(MATERIAL FOR THIS TASK Opens)

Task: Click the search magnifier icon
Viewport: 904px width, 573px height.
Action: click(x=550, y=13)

(MATERIAL FOR THIS TASK Closes)
(MATERIAL FOR THIS TASK Opens)

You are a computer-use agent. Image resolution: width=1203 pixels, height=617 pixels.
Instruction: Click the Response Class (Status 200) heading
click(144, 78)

(MATERIAL FOR THIS TASK Closes)
(MATERIAL FOR THIS TASK Opens)

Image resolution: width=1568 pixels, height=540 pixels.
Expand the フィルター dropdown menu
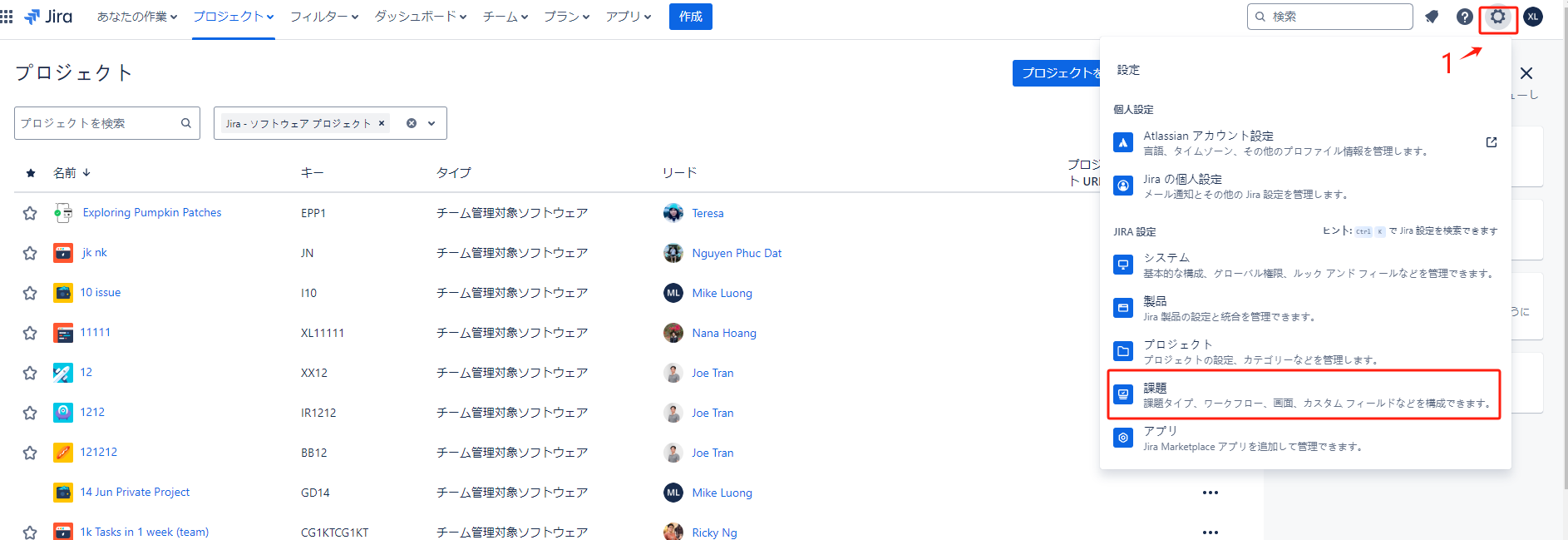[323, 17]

(MATERIAL FOR THIS TASK Closes)

WORK ORDER. Using the listing, say how many lines include the word "resolution", and add nothing else.

TASK RESULT. 2